Valentine's Day, three years ago.

Three weeks after Becky's diagnosis, she has surgery. The plan is to go in and test her lymph nodes. If they are cancerous, then the surgery will be short and minor and we will do chemo and radiation first before surgery later. If there is no cancer in the lymph system, then the portion of her right lung with tumor will be removed.

The surgery began very early in the morning on Valentine's Day, and we were in the room with several other patients' families. There was a nurse who went from operating room to operating room and then came back about every hour to report on what is going on.

After a couple of hours, we found out that they had opened Becky's chest, meaning that the lymph system was clear and that the tumor is being removed, the best case scenario.

After a couple more hours, the doctor shows up. It was not the best case scenario; it was the worst case scenario. The lymph nodes were cancerous. But when they tried to close up the small entry in her neck, they could not stop bleeding and had to crack her chest. So she got the major surgery but not the tumor removal. She would have to heal from the surgery for a few weeks before chemo could begin.

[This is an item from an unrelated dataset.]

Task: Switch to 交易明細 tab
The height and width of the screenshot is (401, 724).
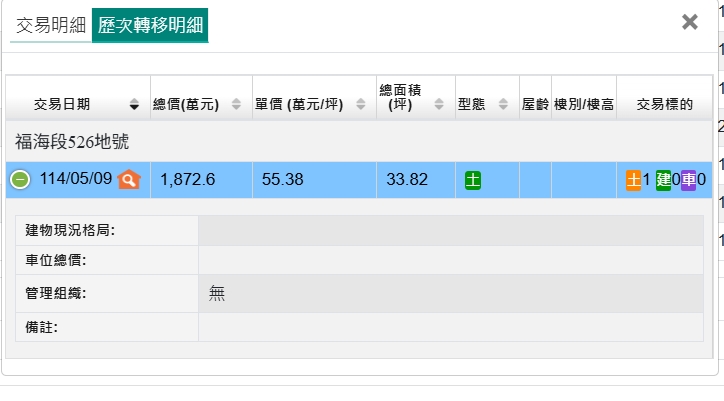Action: (x=50, y=25)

And in the mean time, I got to wait. I had to be the one to tell her what had happened. I knew she would wake up and think she was free of the cancer because she had had the major surgery. I had to be the one to break this to her. It was probably another three hours before she was awake, and the despair in her eyes as I told her is one of the most haunting things I have ever experienced. She couldn't talk; she was still on a respirator and a huge dose of morphine. But she knew how much harder this fight was to be.

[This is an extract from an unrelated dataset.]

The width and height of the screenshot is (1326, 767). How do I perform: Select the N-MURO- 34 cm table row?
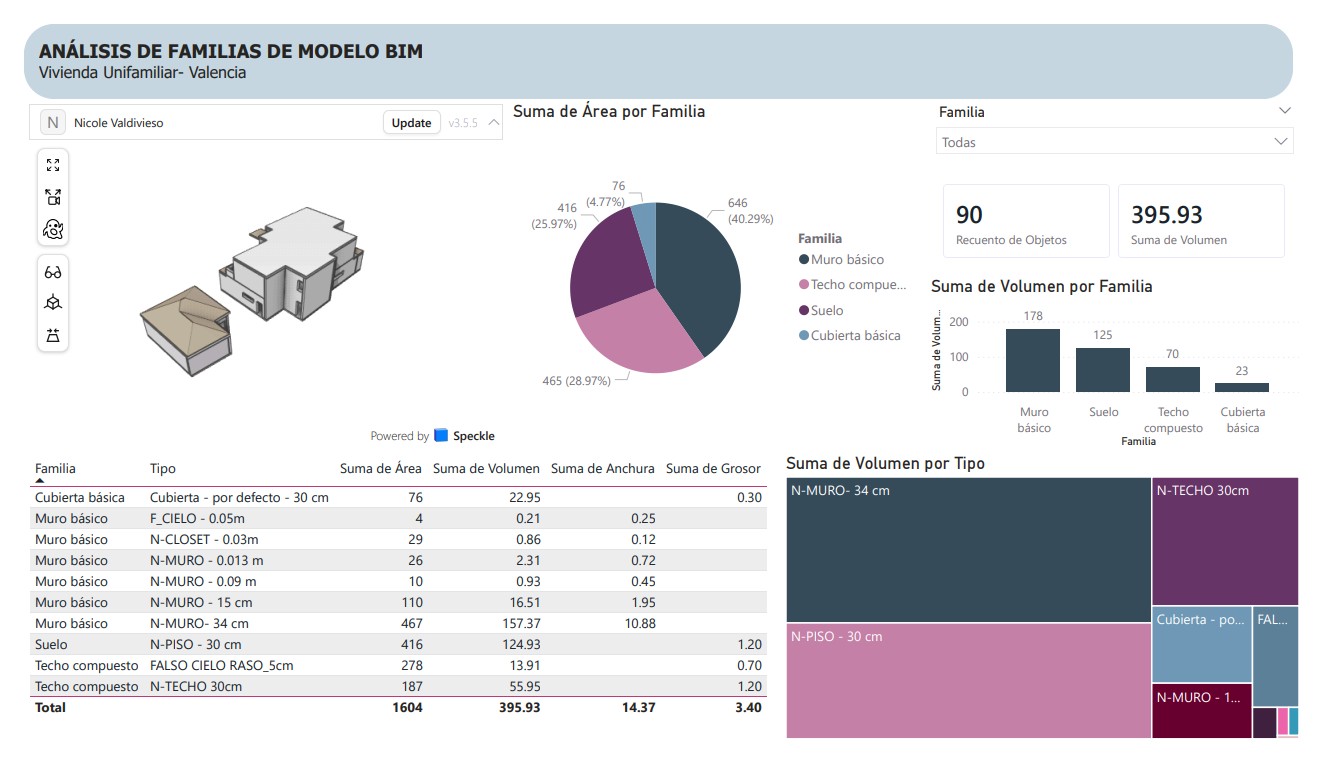point(400,623)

It is weird, three years later, that I can basically remember that day minute by minute. I can remember what the little kids were like in the waiting room. I can remember the accent of the nurse who reported to us every hour. Every detail of that day.

I guess the good side is the strength I got from the people around me, talking to my brothers on the phone and our dear friend Barbara in Atlanta. But this day was the worst. In many ways, it is even worse than the day she died, which was a pleasant time most of the day.

So if I am extra-curmudgeon today, it is not because I am single and wish I weren't. (Though I am not particularly happy about that......) It is because I find my thoughts in St. Luke's Hospital three years ago.